For the Vicsek model, once given the initial conditions and the system parameters, the dynamical process of the network topology will be driven by the evolution of the agent states. Therefore, what kinds of initial conditions and system parameters can lead to connectivity turns out to be a difficult and challenging issue.

Recently, Tang and Guo studied the model in a random framework, and, under uniformly distributed initial conditions, they proved that for any given speed $v$ and communication radius $r$ the linearized Vicsek model will synchronize with large probability as long as the size of the population is large enough [18]. Liu and Guo obtained the same result for the original Vicsek model in [19]. However, the above results would definitely lose efficiency if the initial states are arbitrary rather than uniformly distributed, and if the number of agents is finite rather than sufficiently large. An intuitive explanation could be that the larger the group is, the more complicated the initial states could be, and the more rigorous the conditions should be for the sake of the efficiency of the worst initial states. In this case, Liu and Guo presented a preliminary theoretical analysis, and developed a sufficient condition for synchronization that the speed $v$ should be sufficiently slow with $v\le \frac{d}{{△}_0}{\left(\frac{cos\bar{\theta }}{n}\right)}^n$, where $n$ is the size of population and $d,{△}_0,\bar{\theta }$ are determined by the initial states [20]. This result implies that the speed $v$ should decrease exponentially as the population increases, which is rather restrictive and tough for large populations.

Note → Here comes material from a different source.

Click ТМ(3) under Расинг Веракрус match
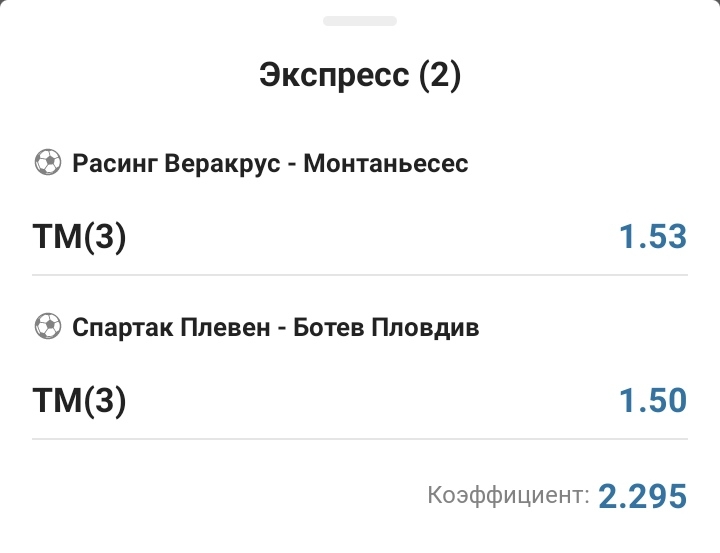720x553 pixels. (x=80, y=237)
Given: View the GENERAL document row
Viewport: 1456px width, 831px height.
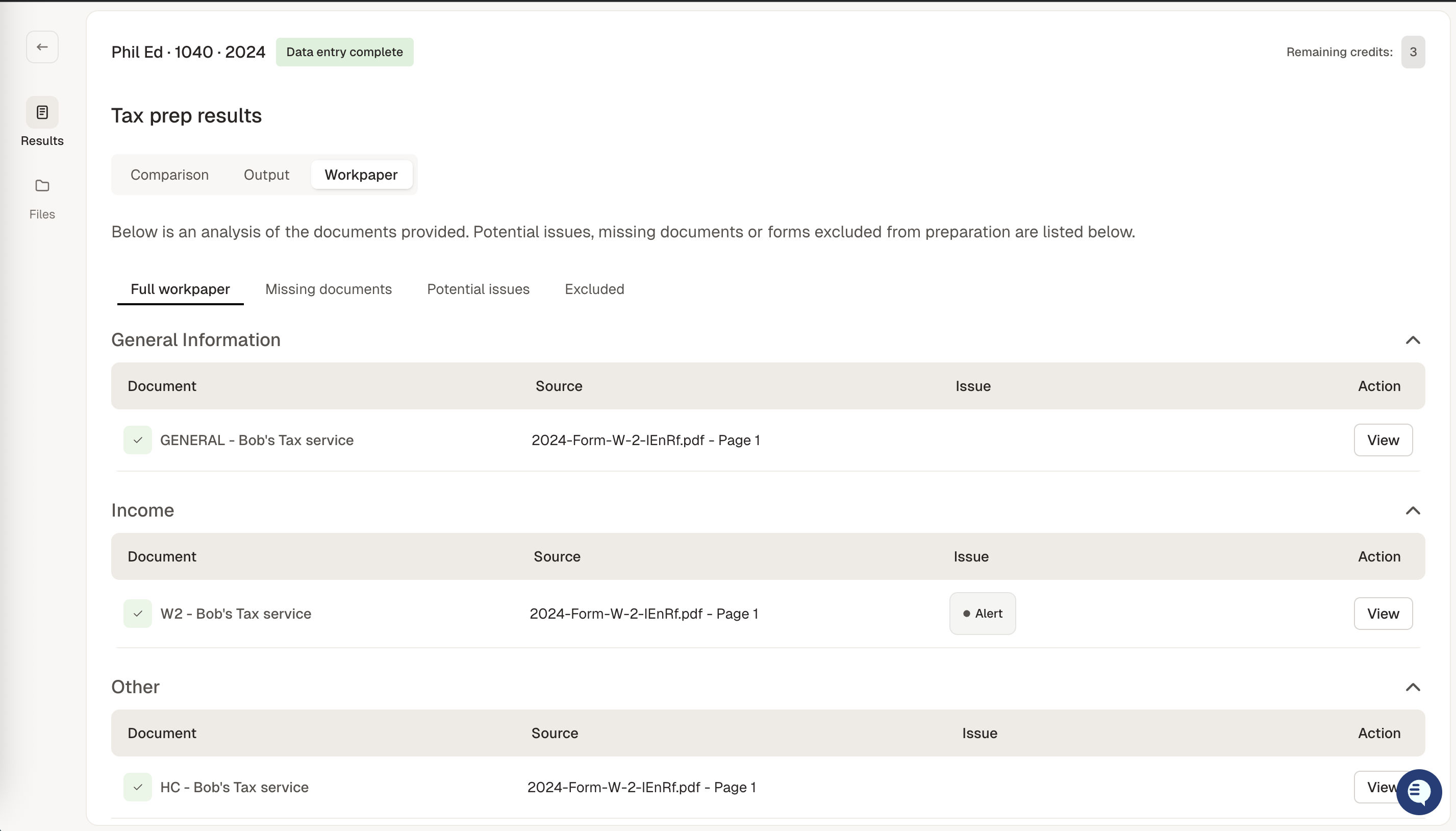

The aim of this paper is to give a more efficient synchronization condition in a deterministic framework, in which the initial states are arbitrary and the population is finite. In order to obtain a convergence rate, the structural properties of matrices and the connection with the topologies of communication networks are exploited, which provides a perspective on the time needed for the information to spread in a network. Based on the estimation of the diameter of communication networks, the restriction on speed $v$ is improved from $O\left(n^{-n}\right)$ to $O\left(n^{-\beta }\right)$, where $\beta$ is a bounded constant independent of $n$. Here, the synchronization condition is only imposed on the system parameters and the initial states, which would be easy to verify in comparison with the connectivity constraints on the system trajectory.

The rest of the paper is organized as follows. Section 2 presents some preliminaries, the main results are established in Section 3, and some simulations are given in Section 4. Finally, Section 5 draws a conclusion.